A hierarchical key assignment scheme is an algorithm for assigning cryptographic keys to users. Consider a set of users that needs to communicate securely. Using the assigned secret key and public information, a user should be able to compute the key of any user that is lower in the partially ordered hierarchy.
There are two main contributions of this paper. First is the addition of the time parameter to the problem. Assigned keys have a limited life. Second is the provision of formal security proofs. The two security goals considered are key indistinguishability and key recovery.
Two types of adversaries are considered: static and adaptive. A static adversary is given access to all public information and the private information of every user who is not allowed to compute the key under attack. “An adaptive adversary is [given access to] all public information as well as all private information of a number of users of its choice.” There is a proof that these types of adversaries are equivalent (in polynomial time), so only static adversaries need to be considered.

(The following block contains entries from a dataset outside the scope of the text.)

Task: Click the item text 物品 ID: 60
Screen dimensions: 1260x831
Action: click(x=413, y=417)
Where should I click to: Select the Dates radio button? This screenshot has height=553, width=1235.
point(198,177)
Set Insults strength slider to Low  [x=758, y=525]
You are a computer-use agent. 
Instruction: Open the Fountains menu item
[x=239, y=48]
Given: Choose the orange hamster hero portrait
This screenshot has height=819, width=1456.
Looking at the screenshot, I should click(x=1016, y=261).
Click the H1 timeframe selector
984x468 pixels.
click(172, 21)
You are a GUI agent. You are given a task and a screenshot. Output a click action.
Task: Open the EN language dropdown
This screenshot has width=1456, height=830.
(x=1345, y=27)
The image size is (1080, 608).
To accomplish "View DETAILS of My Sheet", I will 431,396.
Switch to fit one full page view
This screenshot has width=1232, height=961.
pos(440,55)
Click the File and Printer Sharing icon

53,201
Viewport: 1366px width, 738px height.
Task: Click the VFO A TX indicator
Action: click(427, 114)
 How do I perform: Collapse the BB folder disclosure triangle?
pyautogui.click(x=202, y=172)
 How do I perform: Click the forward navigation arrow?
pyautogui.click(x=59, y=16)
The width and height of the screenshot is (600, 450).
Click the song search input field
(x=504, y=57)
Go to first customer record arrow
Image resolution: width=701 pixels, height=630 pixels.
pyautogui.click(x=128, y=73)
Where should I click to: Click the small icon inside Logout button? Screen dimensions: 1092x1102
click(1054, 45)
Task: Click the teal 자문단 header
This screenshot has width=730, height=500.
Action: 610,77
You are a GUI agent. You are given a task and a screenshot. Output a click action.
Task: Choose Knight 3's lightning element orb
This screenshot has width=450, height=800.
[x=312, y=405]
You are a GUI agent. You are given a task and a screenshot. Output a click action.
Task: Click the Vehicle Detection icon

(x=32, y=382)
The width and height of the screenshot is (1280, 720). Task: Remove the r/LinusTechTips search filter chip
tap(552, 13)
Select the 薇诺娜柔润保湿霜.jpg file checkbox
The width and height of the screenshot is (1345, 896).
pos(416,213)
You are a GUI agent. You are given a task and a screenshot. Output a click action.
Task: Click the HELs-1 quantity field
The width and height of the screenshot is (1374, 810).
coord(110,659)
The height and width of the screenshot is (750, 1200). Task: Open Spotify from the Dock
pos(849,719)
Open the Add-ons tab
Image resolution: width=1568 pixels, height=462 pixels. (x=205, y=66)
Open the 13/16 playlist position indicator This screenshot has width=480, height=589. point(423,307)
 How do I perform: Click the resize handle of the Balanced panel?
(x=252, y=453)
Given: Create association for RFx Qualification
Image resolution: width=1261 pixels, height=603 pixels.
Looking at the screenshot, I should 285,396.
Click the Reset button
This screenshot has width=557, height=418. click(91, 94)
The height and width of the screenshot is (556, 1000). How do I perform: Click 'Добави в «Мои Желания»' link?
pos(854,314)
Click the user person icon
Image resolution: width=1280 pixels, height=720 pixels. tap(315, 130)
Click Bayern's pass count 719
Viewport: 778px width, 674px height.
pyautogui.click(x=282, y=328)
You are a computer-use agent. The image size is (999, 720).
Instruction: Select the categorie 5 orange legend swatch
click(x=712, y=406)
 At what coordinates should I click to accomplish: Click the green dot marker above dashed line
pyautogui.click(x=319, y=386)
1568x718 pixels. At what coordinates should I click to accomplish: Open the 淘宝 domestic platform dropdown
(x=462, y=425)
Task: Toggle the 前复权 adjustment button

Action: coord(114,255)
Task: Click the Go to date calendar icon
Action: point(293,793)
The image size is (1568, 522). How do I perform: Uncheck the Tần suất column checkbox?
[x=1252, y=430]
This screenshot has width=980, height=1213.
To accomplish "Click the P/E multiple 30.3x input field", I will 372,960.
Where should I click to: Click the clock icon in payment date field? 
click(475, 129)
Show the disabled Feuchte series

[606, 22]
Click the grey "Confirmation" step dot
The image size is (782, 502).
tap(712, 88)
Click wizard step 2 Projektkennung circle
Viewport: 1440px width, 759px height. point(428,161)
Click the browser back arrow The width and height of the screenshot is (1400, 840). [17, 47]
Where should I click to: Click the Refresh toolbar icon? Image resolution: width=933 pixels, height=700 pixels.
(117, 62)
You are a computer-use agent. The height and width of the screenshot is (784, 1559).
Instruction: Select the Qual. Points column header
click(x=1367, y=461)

The naive approach to “a time-bound hierarchical key assignment scheme [is] obtained by applying an [ordinary] key assignment scheme ... to each time period.” This approach has three drawbacks. First, users need to store a private key for each time period. Second, the amount of public information depends on both the number of hierarchical classes and the number of time periods. Third, “the key derivation procedure is expensive.”
The authors present two key assignment schemes. The first, a two-level encryption-based construction (TLEBC), addresses the first and third drawbacks, mentioned above. The second key assignment scheme, a two-level pairing-based construction (TLPBC), addresses the second and third drawbacks. The existence of a time-based hierarchical key assignment scheme that addresses all three drawbacks at the same time remains an open problem.
The paper has an extensive bibliography and a table comparing the computational complexity of the presented schemes with a few others in the literature. The definitions and mathematical proofs used are complex.